大判例

20世紀の現憲法下の裁判例を掲載しています。

仙台高等裁判所秋田支部 昭和33年(ラ)3号 決定 1959年2月16日

抗告人 野村福次郎

相手方 角館町議会

主文

原決定を取消す。

本案判決確定にいたるまで、相手方議会が昭和三二年一月一六日なした抗告人を除名する旨の議決の効力を停止する。本件申立に要した費用は全部相手方議会の負担とする。

理由

抗告代理人は、主文第一、二項同旨の裁判を求め、その理由の要旨として、

抗告人は、昭和三一年三月二一日施行された秋田県角館町議会議員選挙に際し、同町議会議員に当選し、爾来引続きその職にあつたものであるが、相手方議会は、昭和三二年一月一六日開会の第一回急施臨時議会において、抗告人が相手方議会の秩序を乱しその品位を傷つけたとの理由で抗告人を除名する旨の議決をなし、同日その旨抗告人に通知した。そこで、抗告人は秋田地方裁判所に角館町議会議員除名議決取消請求の本案訴訟(同庁昭和三二年(行)第二号)(本件は目下貴庁昭和三三年(ネ)第七号として貴庁に繋属中)を提起すると共に、右除名議決の効力の停止を求めるため角館町議会議員除名議決の効力停止の申立(秋田地方裁判所昭和三二年(行モ)第二号)をなしたところ、同庁は昭和三三年一月二七日右申立却下の決定を言渡し、同年四月二三日抗告人に対し右決定正本を送達した。しかれども、右決定は次の理由により不当である。

データ抜粋:
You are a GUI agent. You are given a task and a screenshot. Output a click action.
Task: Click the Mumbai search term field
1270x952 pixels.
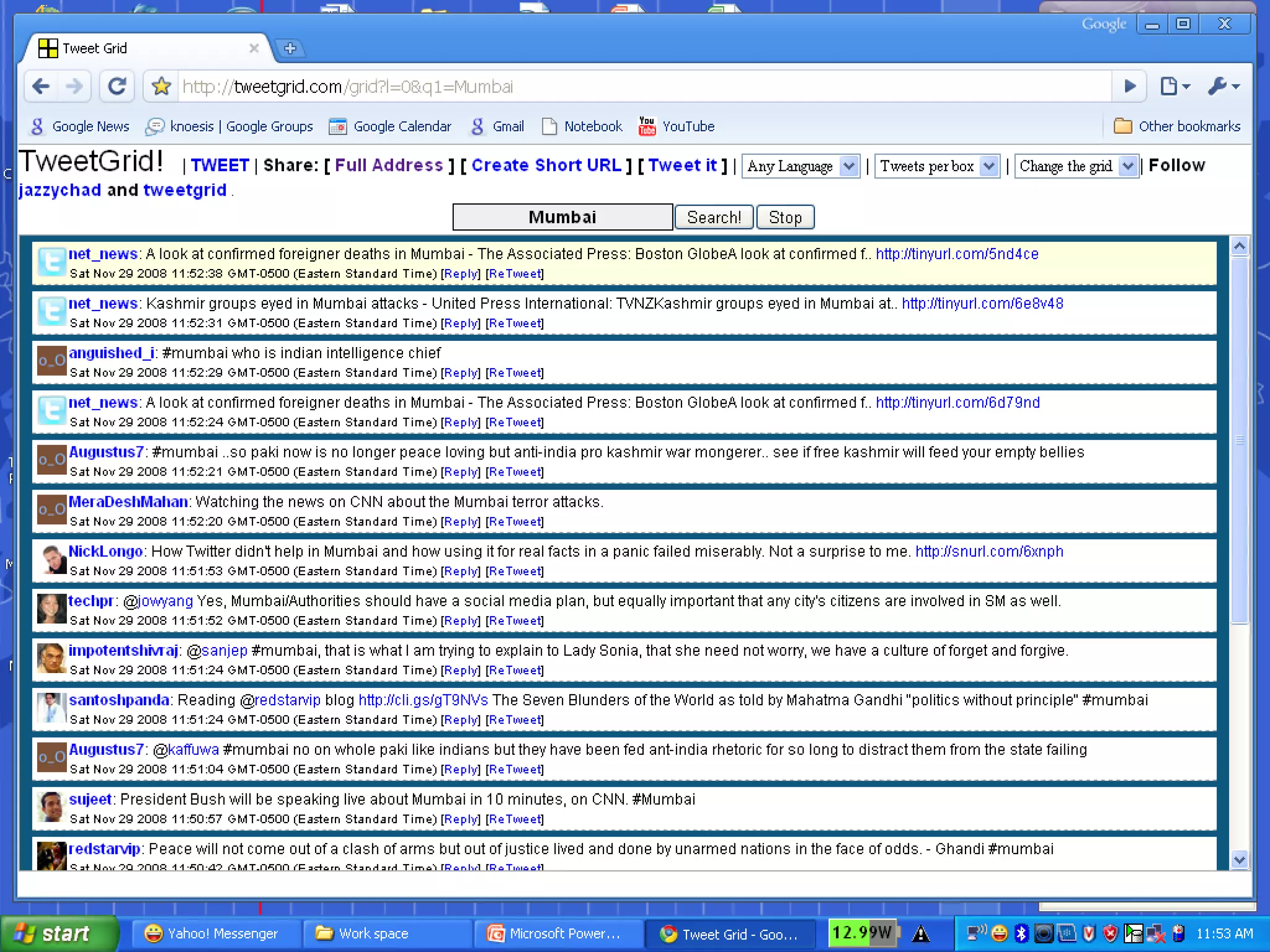pos(562,217)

設問: 決定文に出てくる事件番号をすべて挙げよ。

解答:
- 昭和33年(ラ)3号
- 昭和三二年(行)第二号
- 昭和三三年(ネ)第七号
- 昭和三二年(行モ)第二号